How do you relate to this?
If you have just had a pain from, for example, Achilles or other tendons, you should take it easy for a few days and do alternative training that does not agitate the tendon further. When it calms down, you should start again as quickly as possible to load the tendon without stirring it. That is that the tendon pain is back to the starting point the following day.
The language the tendon understands is stress! Without load, the tendon loses its properties. So in other words it needs load. This applies especially if you have had tendon pain for a long time.
I tend to say that when the load is the problem, it is also the solution! The only problem is that it can be both the poison, but also the antidote!
Is it actually tendonitis?
As I said, there is a lot of debate around whether it is actually tendonitis. Yes, it seems that the tendon may have traces of inflammatory processes, but it does not seem to be decisive for your recovery and the measure you are going to take, which is to load. It is the best of what we have today.

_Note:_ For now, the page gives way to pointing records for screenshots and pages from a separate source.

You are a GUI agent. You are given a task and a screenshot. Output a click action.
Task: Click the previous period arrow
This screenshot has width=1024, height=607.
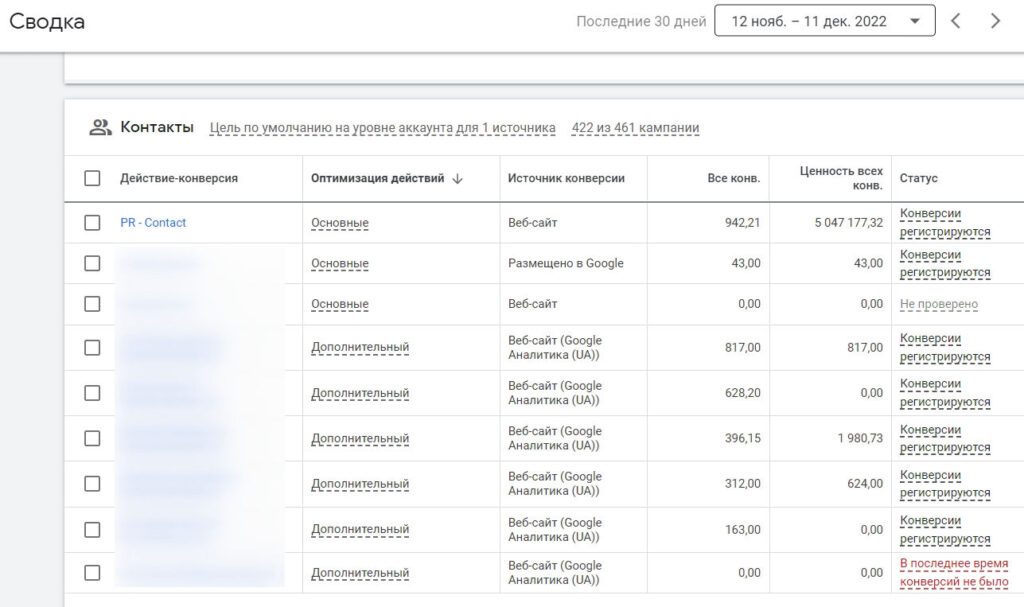pyautogui.click(x=955, y=21)
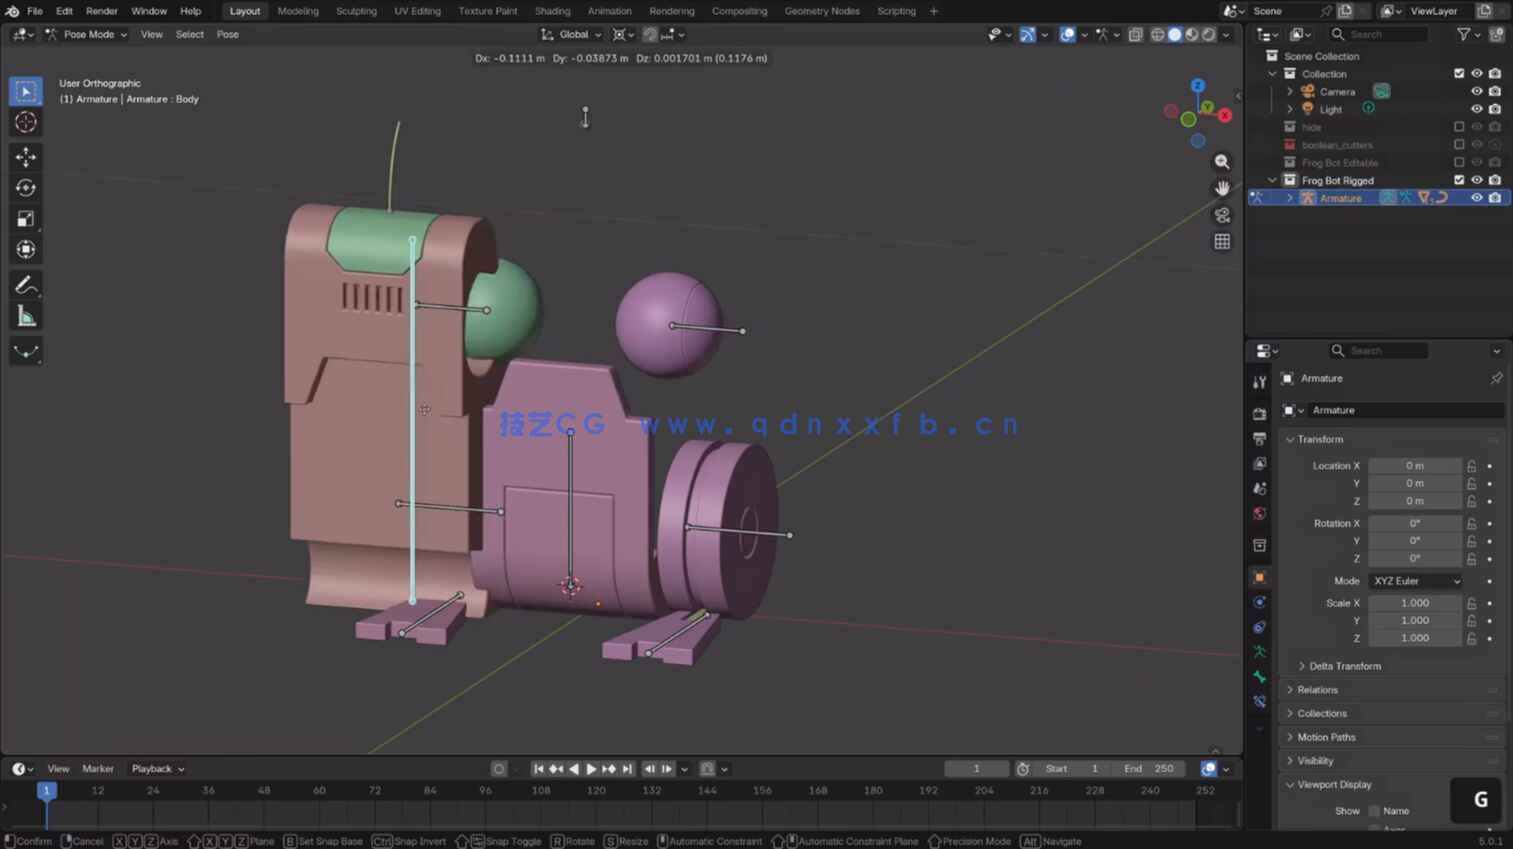Viewport: 1513px width, 849px height.
Task: Expand the Armature item in the outliner
Action: click(1290, 198)
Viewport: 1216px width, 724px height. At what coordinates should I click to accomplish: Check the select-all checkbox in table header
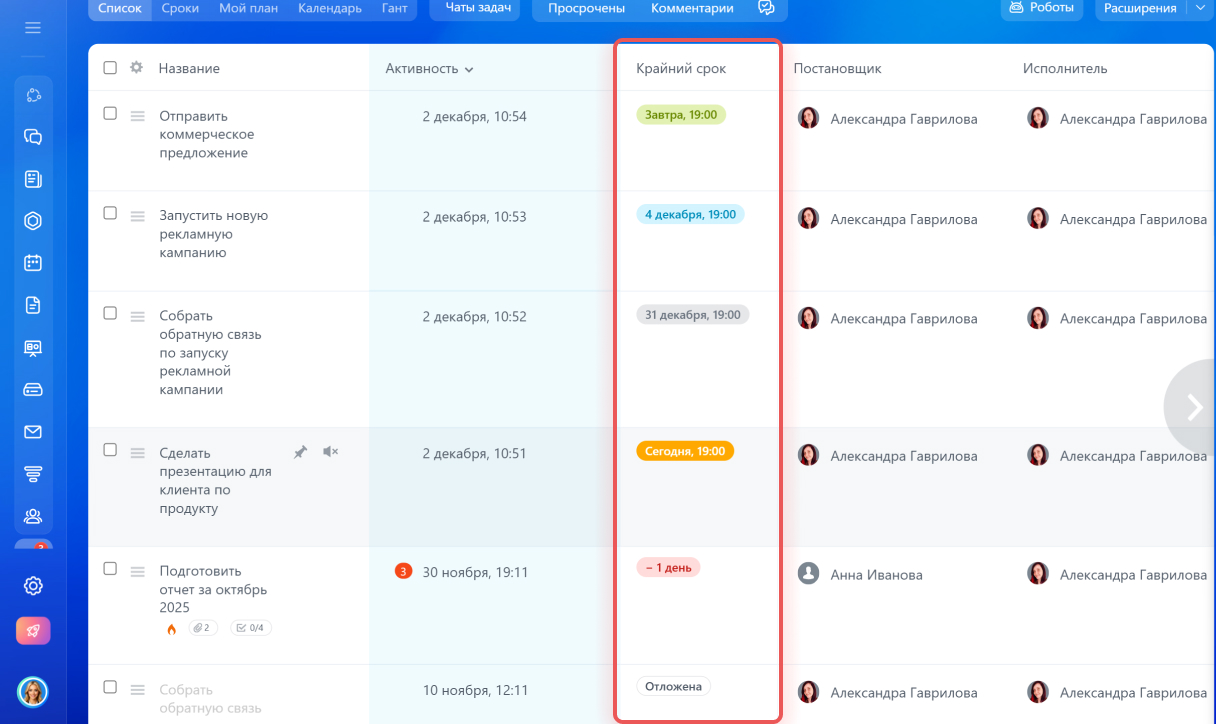pos(110,68)
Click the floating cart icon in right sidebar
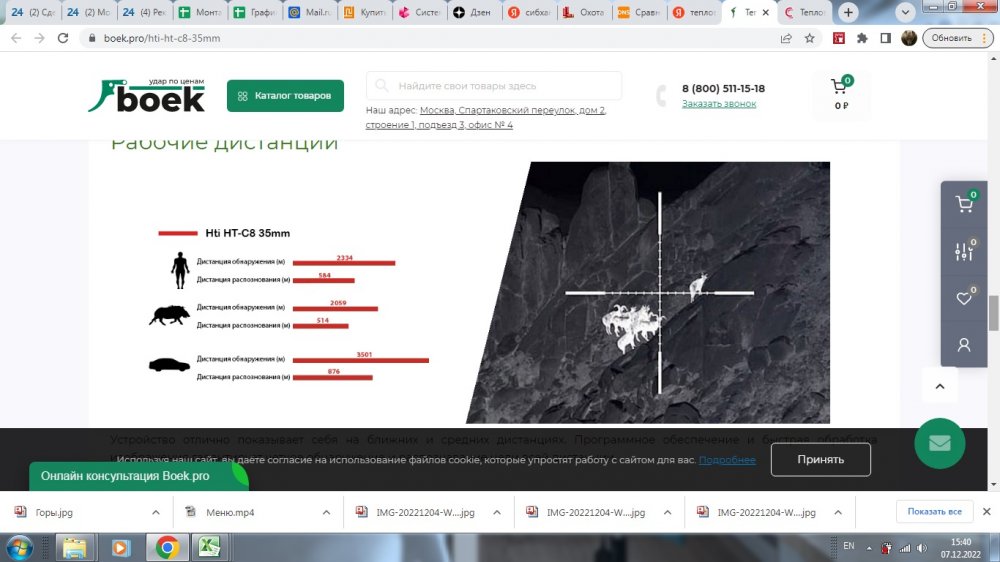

- BJF Dean, P. Gettings, SG Dakin, and AJ Carr, “Are inflammatory cells increased in painful human tendinopathy? A systematic review
- A systematic review of inflammatory cells and markers in human tendinopathy, 2020
- JD Rees, M. Stride, and A. Scott, “Tendons – time to revisit inflammation, BJSM
- JL Cook and CR Purdam, “Is tendon pathology a continuum? A pathology model to explain the clinical presentation of load-induced tendinopathy,” Bro. J. Sports Med., vol. 43, no. 6, pp. 409–416, 2009.